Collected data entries
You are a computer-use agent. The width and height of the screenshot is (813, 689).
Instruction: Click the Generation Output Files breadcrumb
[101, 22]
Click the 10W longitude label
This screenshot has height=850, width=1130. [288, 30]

* [Description of the task]: The required answer is the line with "Instruction: Click the" plus every line after it to the end of the entries above, transcribed exactly.

* [Answer for this exercise]:
Instruction: Click the Generation Output Files breadcrumb
[101, 22]
Click the 10W longitude label
This screenshot has height=850, width=1130. [288, 30]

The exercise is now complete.